Tenemos la esperanza de que el futuro será nuestro porque el futuro es de Dios. Así, la resurrección del Señor se presenta como el fundamento de nuestra resurrección futura, y representa el objeto principal de la confianza de los cristianos: «La carne resucitará —afirma categóricamente Tertuliano—: toda la carne, precisamente la carne, y la carne toda entera. Dondequiera que se encuentre, está en consigna ante Dios, en virtud del fidelísimo mediador entre Dios y los hombres, Jesucristo, que restituirá Dios al hombre y el hombre a Dios» (La resurrección de los muertos, 63, 1).
Desde el punto de vista humano, se puede hablar sin duda del drama de Tertuliano. Con el paso del tiempo, se hizo cada vez más exigente con los cristianos. Pretendía de ellos en todas las circunstancias, sobre todo en las persecuciones, un comportamiento heroico. Rígido en sus posiciones, no ahorraba duras críticas y acabó inevitablemente por aislarse. Por lo demás, todavía hoy siguen abiertas muchas cuestiones, no sólo sobre el pensamiento teológico y filosófico de Tertuliano, sino también sobre su actitud ante las instituciones políticas y la sociedad pagana.
A mí esta gran personalidad moral e intelectual, este hombre que dio una contribución tan grande al pensamiento cristiano, me hace reflexionar mucho. Se ve que al final le falta la sencillez, la humildad para integrarse en la Iglesia, para aceptar sus debilidades, para ser tolerante con los demás y consigo mismo. Cuando sólo se ve el propio pensamiento en su grandeza, al final se pierde precisamente esta grandeza. La característica esencial de un gran teólogo es la humildad para estar con la Iglesia, para aceptar sus debilidades y las propias, porque sólo Dios es totalmente santo. Nosotros, en cambio, siempre tenemos necesidad de perdón.
En definitiva, Tertuliano es un testigo interesante de los primeros tiempos de la Iglesia, cuando los cristianos se convirtieron en auténticos sujetos de «nueva cultura» en el encuentro entre herencia clásica y mensaje evangélico. Es suya la famosa afirmación, según la cual, nuestra alma es «naturaliter cristiana» (Apologético, 17, 6), con la que evoca la perenne continuidad entre los auténticos valores humanos y los cristianos; y también es suya la reflexión, inspirada directamente en el Evangelio, según la cual, «el cristiano no puede odiar ni siquiera a sus enemigos» (cf. Apologético, 37), pues la dimensión moral ineludible de la opción de fe propone la «no violencia» como regla de vida. Y es evidente la dramática actualidad de esta enseñanza, a la luz del intenso debate sobre las religiones.
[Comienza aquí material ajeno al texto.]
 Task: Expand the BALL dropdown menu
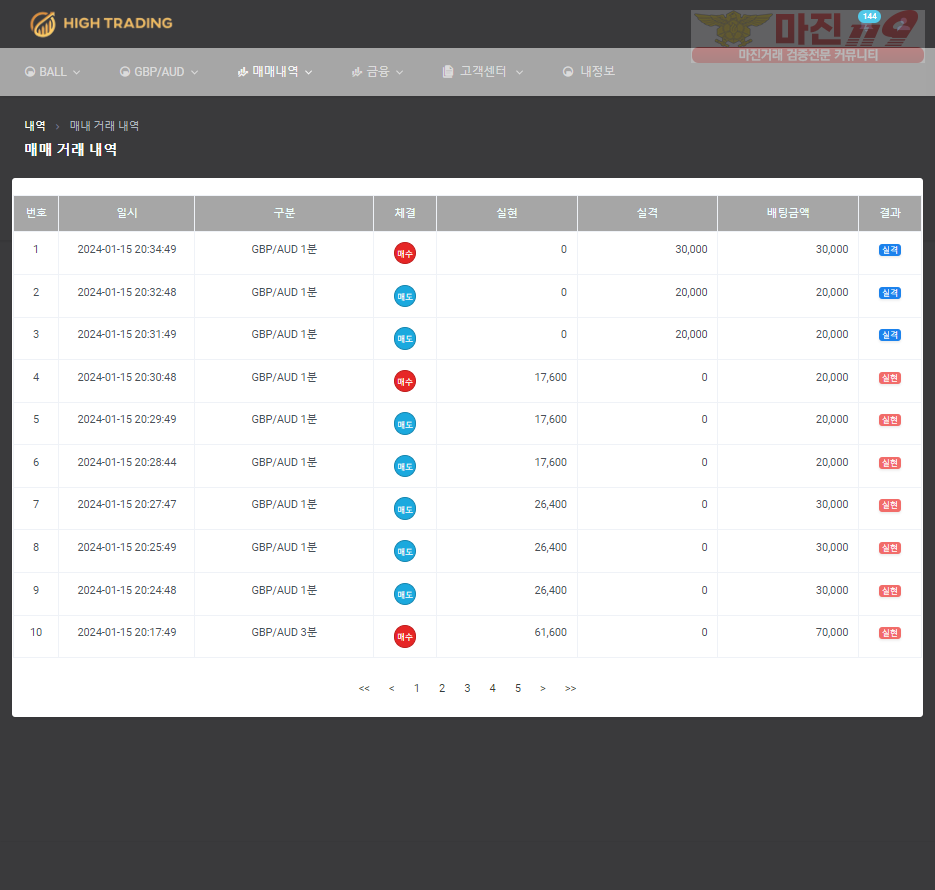click(52, 72)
En definitiva, los escritos de Tertuliano contienen numerosos temas que todavía hoy tenemos que afrontar. Nos impulsan a una fecunda búsqueda interior, a la que invito a todos los fieles, para que sepan expresar de manera cada vez más convincente la Regla de la fe, según la cual, como dice el mismo Tertuliano, «nosotros creemos que hay un solo Dios, y no hay ningún otro fuera del Creador del mundo: él lo ha hecho todo de la nada por medio de su Verbo, engendrado antes de todas las cosas» (La prescripción de los herejes 13, 1).